Language Learning



Language acquisition:-

Source: Wikipedia.

Language acquisition is the process by which humans acquire the capacity to perceive and comprehend language, as well as to produce and use words and sentences to communicate. Language acquisition is one of the quintessential human traits,[1] because nonhumans do not communicate by using language.[2] Language acquisition usually refers to first-language acquisition, which studies infants’ acquisition of their native language. This is distinguished from second-language acquisition, which deals with the acquisition (in both children and adults) of additional languages.
The capacity to successfully use language requires one to acquire a range of tools including phonology, morphology, syntax, semantics, and an extensive vocabulary.

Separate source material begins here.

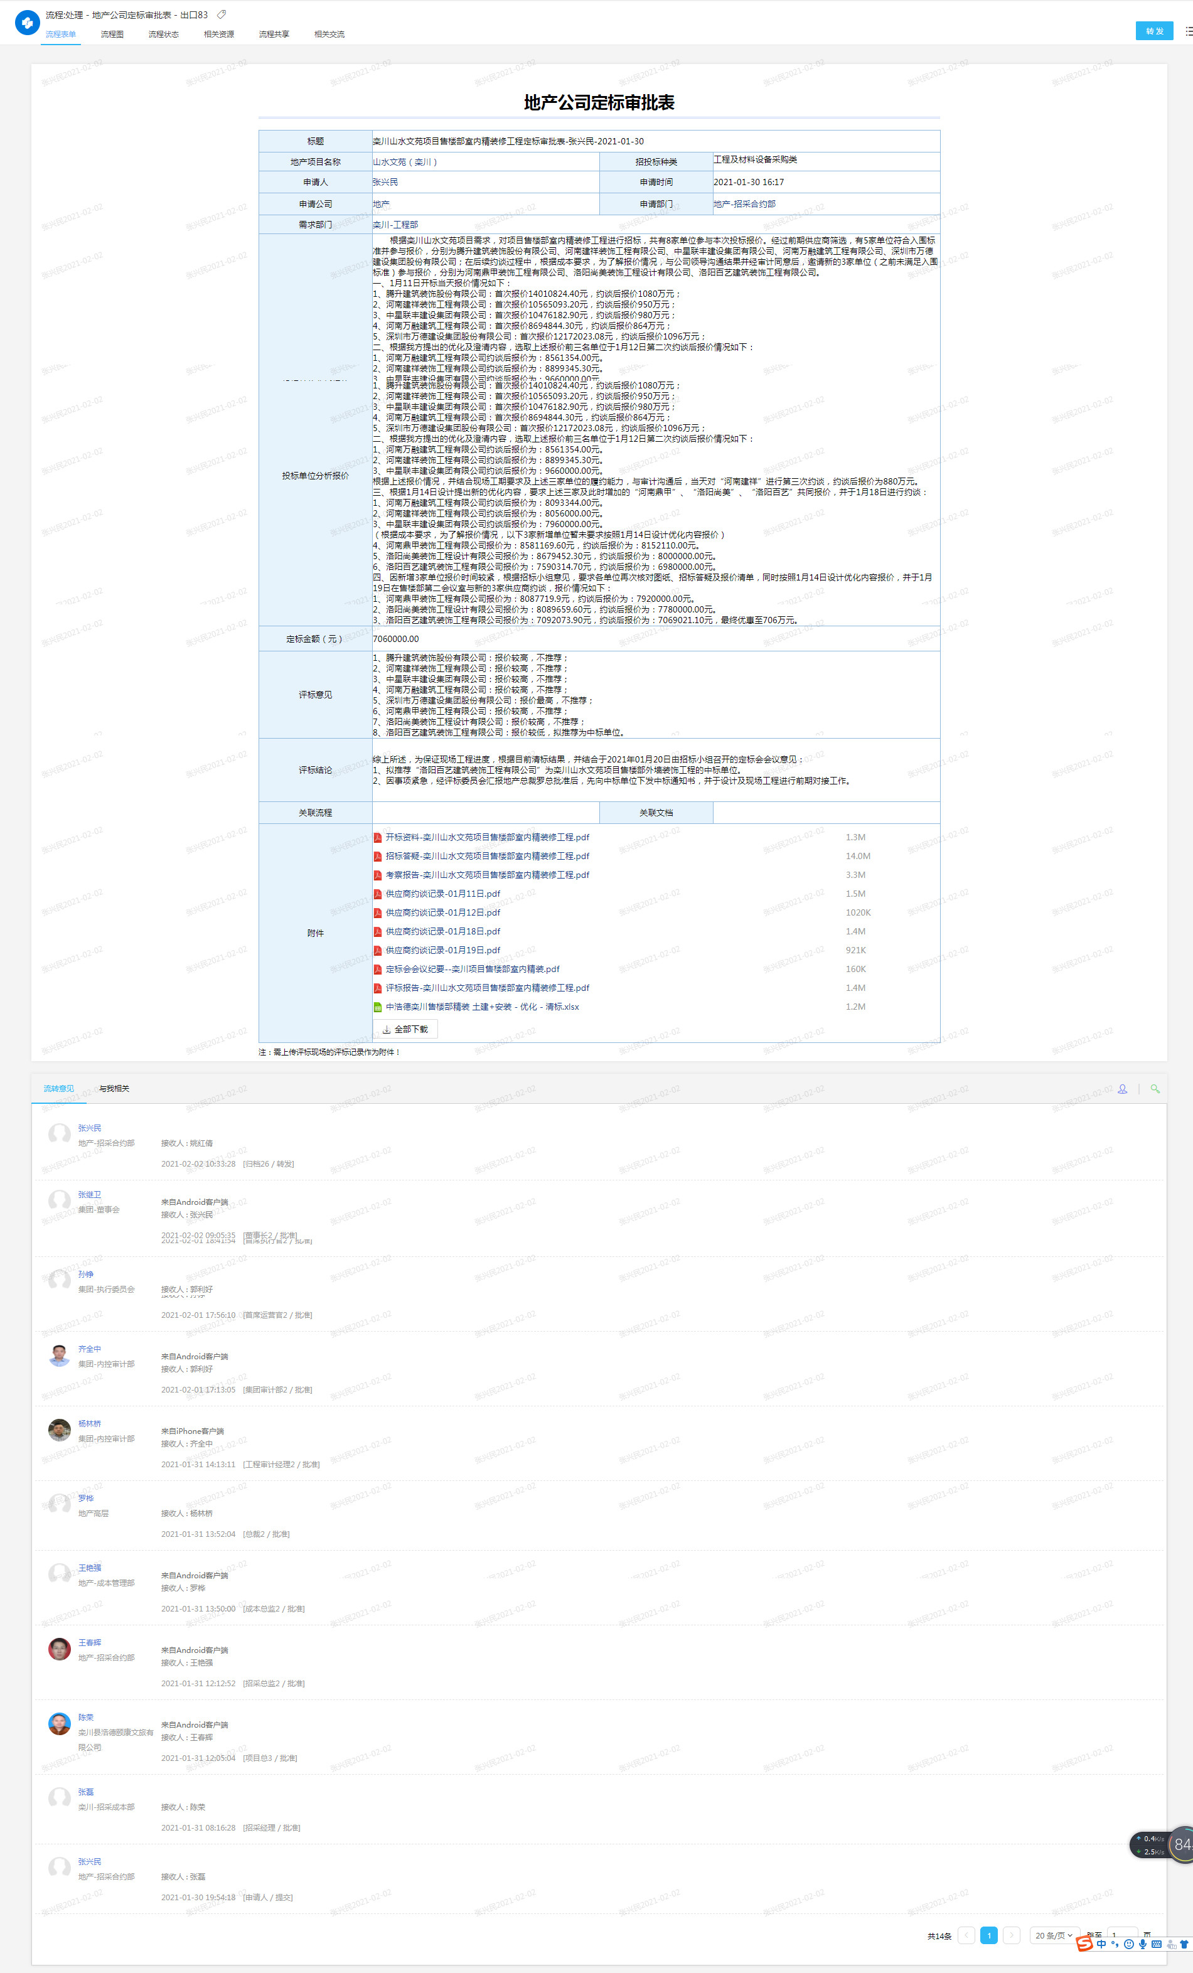1193x1973 pixels.
Task: Click 杨林桥's avatar photo in the comments
Action: pos(59,1429)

Language can be vocalized as in speech, or manual as in sign. The human language capacity is represented in the brain. Even though the human language capacity is finite, one can say and understand an infinite number of sentences, which is based on a syntactic principle called recursion. Evidence suggests that every individual has three recursive mechanisms that allow sentences to go indeterminately. These three mechanisms are: relativization, complementation and coordination.[3]

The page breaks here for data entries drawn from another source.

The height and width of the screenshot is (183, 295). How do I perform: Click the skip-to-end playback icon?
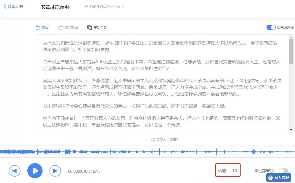(55, 171)

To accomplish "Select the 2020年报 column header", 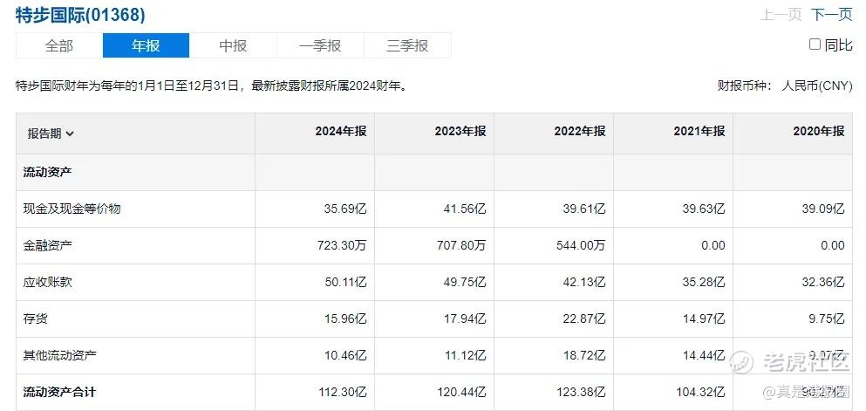I will pyautogui.click(x=819, y=131).
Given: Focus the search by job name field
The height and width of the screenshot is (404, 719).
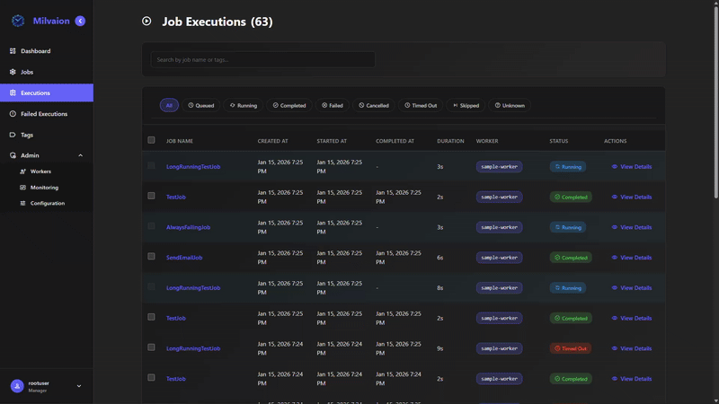Looking at the screenshot, I should click(x=262, y=59).
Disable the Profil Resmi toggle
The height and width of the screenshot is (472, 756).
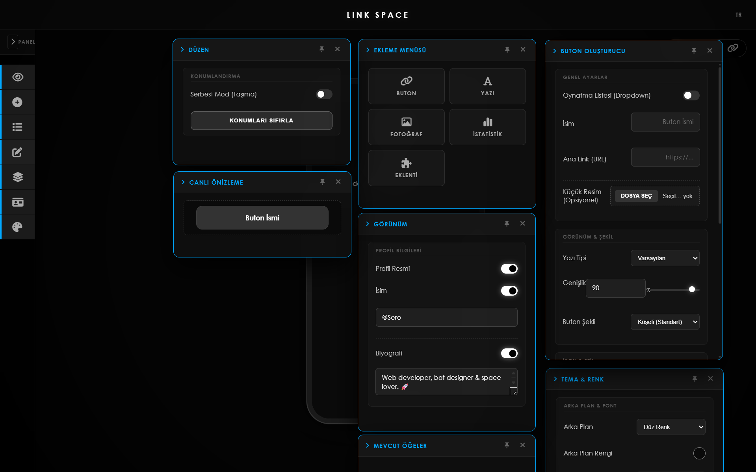click(509, 269)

The capacity to acquire and use language is a key aspect that distinguishes humans from other beings. Although it is difficult to pin down what aspects of language are uniquely human, there are a few design features that can be found in all known forms of human language, but that are missing from forms of animal communication. For example, many animals are able to communicate with each other by signaling to the things around them, but this kind of communication lacks the arbitrariness of human vernaculars (in that there is nothing about the sound of the word “dog” that would hint at its meaning). Other forms of animal communication may utilize arbitrary sounds, but are unable to combine those sounds in different ways to create completely novel messages that can then be automatically understood by another. Hockett called this design feature of human language “productivity”. It is crucial to the understanding of human language acquisition that we are not limited to a finite set of words, but, rather, must be able to understand and utilize a complex system that allows for an infinite number of possible messages. So, while many forms of animal communication exist, they differ from human languages in that they have a limited range of vocabulary tokens, and the vocabulary items are not combined syntactically to create phrases.[4]

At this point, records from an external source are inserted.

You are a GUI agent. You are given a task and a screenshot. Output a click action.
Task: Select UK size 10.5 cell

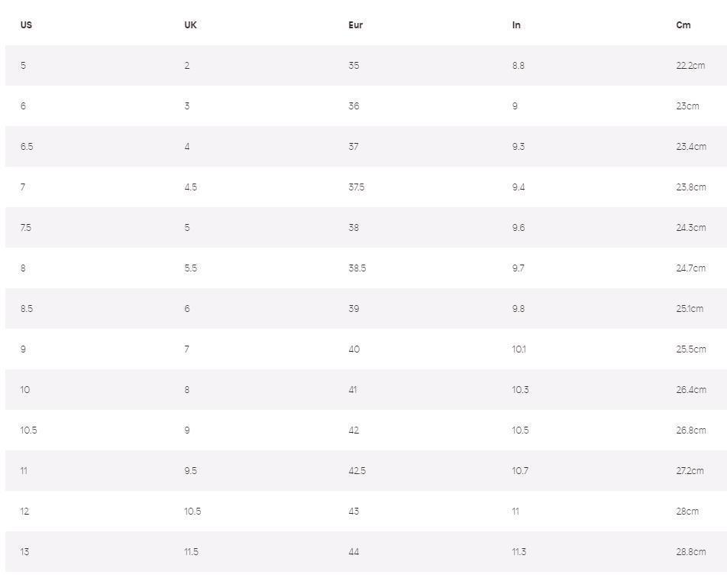point(192,512)
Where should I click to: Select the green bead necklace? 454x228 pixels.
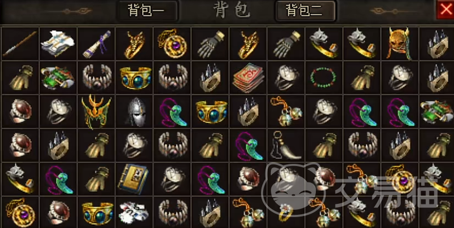[x=324, y=77]
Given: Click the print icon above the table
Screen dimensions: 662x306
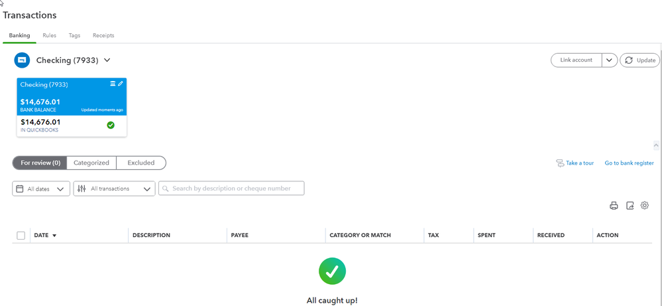Looking at the screenshot, I should (x=614, y=206).

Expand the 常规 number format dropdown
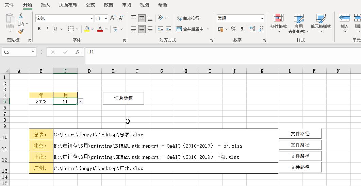click(262, 18)
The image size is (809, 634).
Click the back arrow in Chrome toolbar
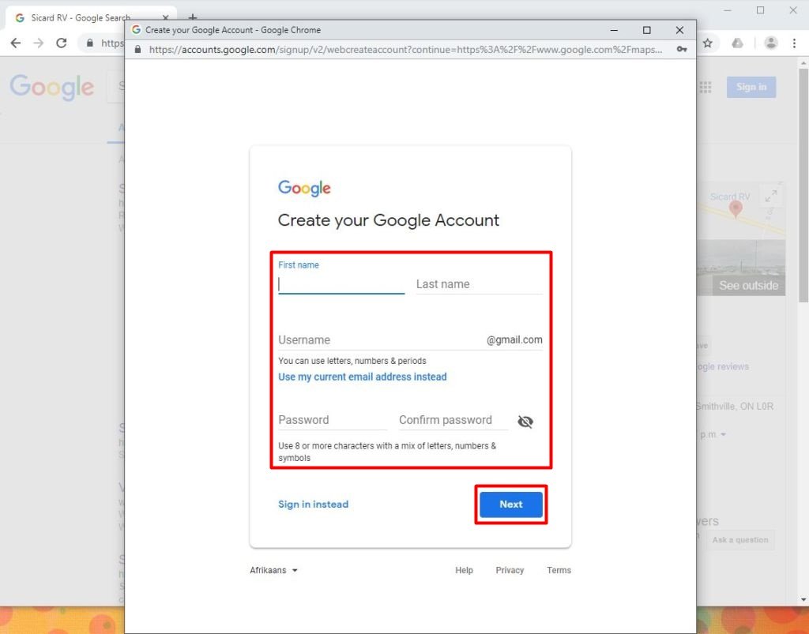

A major debate in understanding language acquisition is how these capacities are picked up by infants from the linguistic input.[5] Input in the linguistic context is defined as “All words, contexts, and other forms of language to which a learner is exposed, relative to acquired proficiency in first or second languages”. Nativists such as Noam Chomsky have focused on the hugely complex nature of human grammars, the finiteness and ambiguity of the input that children receive, and the relatively limited cognitive abilities of an infant. From these characteristics they conclude that the process of language acquisition in infants must be tightly constrained and guided by the biologically given characteristics of the human brain. Otherwise, they argue, it is extremely difficult to explain how children, within the first five years of life, routinely master the complex, largely tacit grammatical rules of their native language.[6]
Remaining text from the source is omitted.